Będąc fanem basów Fender przez lata, stałeś się w końcu endorserem tej firmy.
Mam bardzo dobry kontakt z Fenderem. Nadajemy na tych samych falach, ponieważ Fender zna punk rockową scenę, jak żadna inna firma. Basiści The Clash, czy The Ramones to tylko część artystów, którzy byli endorserami tej firmy. Bardzo mi miło, że mogę być częścią tej historii. Marzenia się spełniają.
Co aktualnie znajduje się w Twoim koncertowym rigu?
Poza basami Fender Precission Bass, korzystam ze wzmacniaczy Orange Terror, do tego kolumny tej samej firmy. W pedalboardzie mam Fulltone OCD, i to by było na tyle. Skompletowałem najbardziej minimalistyczny rig, jaki mogłem. Wzmacniacz Orange daje mi wszystko, czego potrzebuję, a gdy chcę uzyskać bardziej nasycony przester, włączam OCD. To mój ulubiony efekt.

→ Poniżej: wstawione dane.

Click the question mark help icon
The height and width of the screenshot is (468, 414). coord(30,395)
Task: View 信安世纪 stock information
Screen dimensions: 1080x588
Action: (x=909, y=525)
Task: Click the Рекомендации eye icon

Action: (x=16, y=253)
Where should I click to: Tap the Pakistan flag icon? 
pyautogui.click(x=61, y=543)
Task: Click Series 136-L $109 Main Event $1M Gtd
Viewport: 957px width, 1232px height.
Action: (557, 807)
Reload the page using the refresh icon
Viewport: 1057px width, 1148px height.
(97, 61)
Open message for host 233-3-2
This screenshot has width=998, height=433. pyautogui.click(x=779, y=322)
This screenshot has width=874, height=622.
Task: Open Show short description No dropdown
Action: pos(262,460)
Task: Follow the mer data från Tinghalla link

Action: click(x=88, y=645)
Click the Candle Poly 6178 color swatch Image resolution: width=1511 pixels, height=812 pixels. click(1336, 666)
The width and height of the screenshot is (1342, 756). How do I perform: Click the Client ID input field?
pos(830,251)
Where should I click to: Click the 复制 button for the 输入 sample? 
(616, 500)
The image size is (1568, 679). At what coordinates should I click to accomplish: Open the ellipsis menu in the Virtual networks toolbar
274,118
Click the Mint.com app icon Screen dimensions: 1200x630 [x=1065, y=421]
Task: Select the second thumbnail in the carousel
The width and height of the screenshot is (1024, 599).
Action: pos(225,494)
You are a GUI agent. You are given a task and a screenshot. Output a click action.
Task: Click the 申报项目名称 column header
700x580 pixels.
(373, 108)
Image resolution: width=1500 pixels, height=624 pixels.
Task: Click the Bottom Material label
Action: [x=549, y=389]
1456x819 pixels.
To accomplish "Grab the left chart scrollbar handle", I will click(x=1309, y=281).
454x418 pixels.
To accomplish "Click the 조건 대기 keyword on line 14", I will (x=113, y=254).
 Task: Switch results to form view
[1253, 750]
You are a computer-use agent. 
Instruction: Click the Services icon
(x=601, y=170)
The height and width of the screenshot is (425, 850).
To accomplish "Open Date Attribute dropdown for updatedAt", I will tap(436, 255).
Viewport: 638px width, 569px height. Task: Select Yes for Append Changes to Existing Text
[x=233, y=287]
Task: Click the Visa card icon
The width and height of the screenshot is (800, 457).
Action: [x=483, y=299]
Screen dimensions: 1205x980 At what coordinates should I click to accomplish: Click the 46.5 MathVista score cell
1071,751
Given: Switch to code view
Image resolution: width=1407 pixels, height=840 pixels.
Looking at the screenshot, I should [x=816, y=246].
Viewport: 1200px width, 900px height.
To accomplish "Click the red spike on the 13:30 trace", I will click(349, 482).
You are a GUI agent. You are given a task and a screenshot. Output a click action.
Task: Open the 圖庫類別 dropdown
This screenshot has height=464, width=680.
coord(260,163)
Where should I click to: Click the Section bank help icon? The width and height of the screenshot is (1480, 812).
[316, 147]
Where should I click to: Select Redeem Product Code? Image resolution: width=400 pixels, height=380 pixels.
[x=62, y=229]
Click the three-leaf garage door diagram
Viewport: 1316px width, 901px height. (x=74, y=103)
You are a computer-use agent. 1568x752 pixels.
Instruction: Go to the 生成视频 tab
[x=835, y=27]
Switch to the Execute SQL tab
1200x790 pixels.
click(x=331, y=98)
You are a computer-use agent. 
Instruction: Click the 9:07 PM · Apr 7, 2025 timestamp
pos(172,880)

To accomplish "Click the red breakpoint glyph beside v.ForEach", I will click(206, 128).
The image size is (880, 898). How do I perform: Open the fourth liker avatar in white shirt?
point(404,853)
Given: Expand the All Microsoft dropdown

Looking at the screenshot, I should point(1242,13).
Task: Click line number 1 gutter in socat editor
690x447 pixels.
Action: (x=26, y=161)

Czym kierujecie się układając setlisty?
Tworzenie setlist nie jest taką prostą sprawą. Im więcej albumów zespół ma w dyskografii, tym większy jest problem z doborem utworów. Zawsze bierzemy pod uwagę tempo piosenek, ich popularność oraz gusta fanów, również i nasze. Zespół zazwyczaj chce grać nowości, natomiast fani najchętniej usłyszeliby starsze numery, a w szczególności hity. Myślę, że setlisty są dla nich satysfakcjonujące. Tym razem do setlisty włączamy utwory, których dawno nie graliśmy oraz te najnowsze. Zależy nam na najbardziej przekrojowej setliście, jak tylko się da.
Fani w szczególności czekają na utwory z "Revolutions per Minute".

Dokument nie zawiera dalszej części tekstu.